BRANO DA LEGGERE –
>>>

È un anno (anno!) che cerco di finire questo libro. Complice forse la quarantena, o più semplicemente il fatto che mi mancavano davvero poche schermate, ce l’ho fatta finalmente!
Devo dire che l’emergenza Covid19 ha confermato la tesi fondamentale di Graeber, senza bisogno di commentare molto oltre: molti dei lavori indispensabili sono tra quelli ritenuti più umili e meno pagati (netturbini, colf, badanti, imprese di pulizie, braccianti agricoli, insegnanti loro malgrado costretti alla didattica a distanza…). Di tanti altri, non se ne avverte la mancanza o, perlomeno, l’impellenza.
L’unica cosa che non mi è piaciuta è che non l’ho trovato molto scorrevole e le tesi sono esposte a più riprese e ogni tanto si perde un po’ il filo logico.
Qui tutte le note ed evidenziazioni: Bullshit Jobs annotazioni complete
Prendere in giro i precari
I had groups to run like “anger management,” “coping skills” . . . They were so insulting and irrelevant! How do you cope with lack of decent food or control your rage toward the police when they abuse you?
an entirely new, unfamiliar, right—such as the right to meaningful employment
Università
If a grant agency funds only 10 percent of all applications, that means that 90 percent of the work that went into preparing applications was just as pointless. This is an extraordinary squandering of human creative energy. Just to give a sense of the scale of the problem: one recent study determined that European universities spend roughly 1.4 billion euros a year on failed grant applications33—money that, obviously, might otherwise have been available to fund research.

<<<

CONSEGNA A –
Rispondi a queste domande sul testo su Bullshit Jobs:
(i) Da quanto tempo chi scrive cerca di finire il libro?
(ii) Quale aspetto del libro non è piaciuto a chi scrive?
(iii) Secondo lo studio citato, quanto spendono all'anno le università europee per le domande di finanziamento non andate a buon fine?
CONSEGNA B –
Ricopia senza modifiche il passo del testo su Bullshit Jobs da "È un anno (anno!)" a "il filo logico.".
CONSEGNA C –
Scrivi il seguito del testo su Bullshit Jobs, a partire dall'ultima frase riportata.

ESTRATTO DEL DATASET –
>>>

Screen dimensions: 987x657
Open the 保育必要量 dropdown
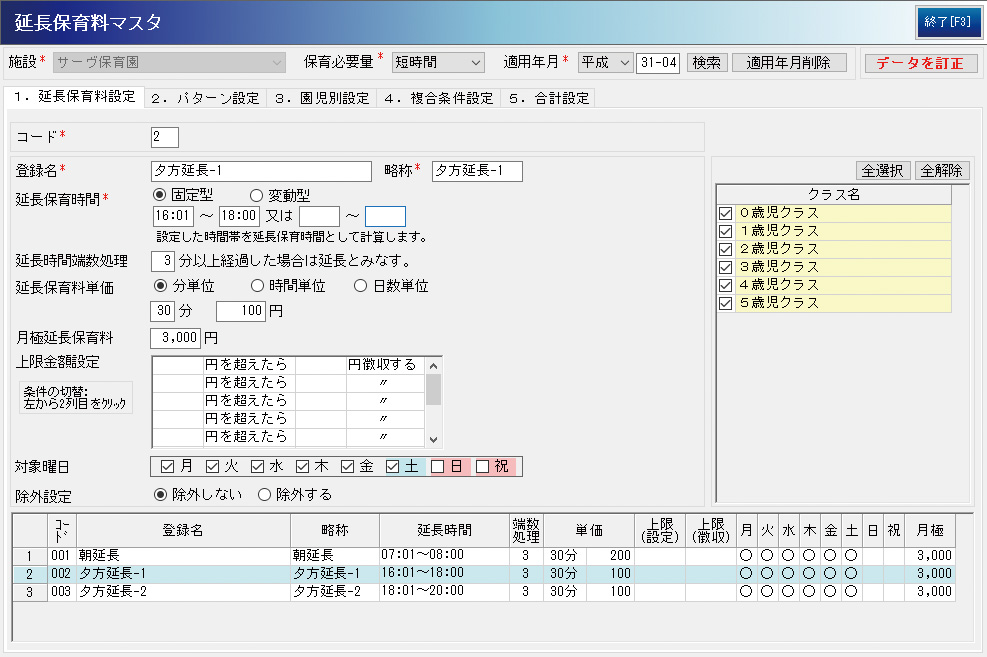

<<<

SOLUZIONE A –
(i) Da un anno.
(ii) Chi scrive non l'ha trovato molto scorrevole: le tesi sono esposte a più riprese e ogni tanto si perde un po' il filo logico.
(iii) Circa 1,4 miliardi di euro.

SOLUZIONE B –
È un anno (anno!) che cerco di finire questo libro. Complice forse la quarantena, o più semplicemente il fatto che mi mancavano davvero poche schermate, ce l’ho fatta finalmente!
Devo dire che l’emergenza Covid19 ha confermato la tesi fondamentale di Graeber, senza bisogno di commentare molto oltre: molti dei lavori indispensabili sono tra quelli ritenuti più umili e meno pagati (netturbini, colf, badanti, imprese di pulizie, braccianti agricoli, insegnanti loro malgrado costretti alla didattica a distanza…). Di tanti altri, non se ne avverte la mancanza o, perlomeno, l’impellenza.
L’unica cosa che non mi è piaciuta è che non l’ho trovato molto scorrevole e le tesi sono esposte a più riprese e ogni tanto si perde un po’ il filo logico.

SOLUZIONE C –
Banche
So in banking, obviously the entire sector adds no value and is therefore bullshit. But let’s leave that to the side for a minute and look at those within banking who literally do nothing. There actually are not all that many of these because banking is a weird mix. Overall we do nothing, yet within that nothing it’s efficient, meritocratic, and in general lean.
Still, the most obvious is the cheerleader Human Resources Department. At some point, banking realized that everyone hates them, and that their staff knows this, too, so they set about trying to make the staff feel better about it all. We have an intranet that HR was told to make into a kind of internal “community,” like Facebook. They set it up; nobody used it. So they then started to try and bully everyone into using it, which made us hate it even more. Then they tried to entice people in by having HR post a load of touchy-feely crap or people writing “internal blogs” that nobody cared about. Still nobody comes. Three years they’ve been at this, the internal intranet Facebook page is just full of HR people saying something cheesy about the company and then other HR people saying “Great post! I really agree with this.” How they can stand this, I have no idea. It’s a monument to the total lack of cohesiveness in banking.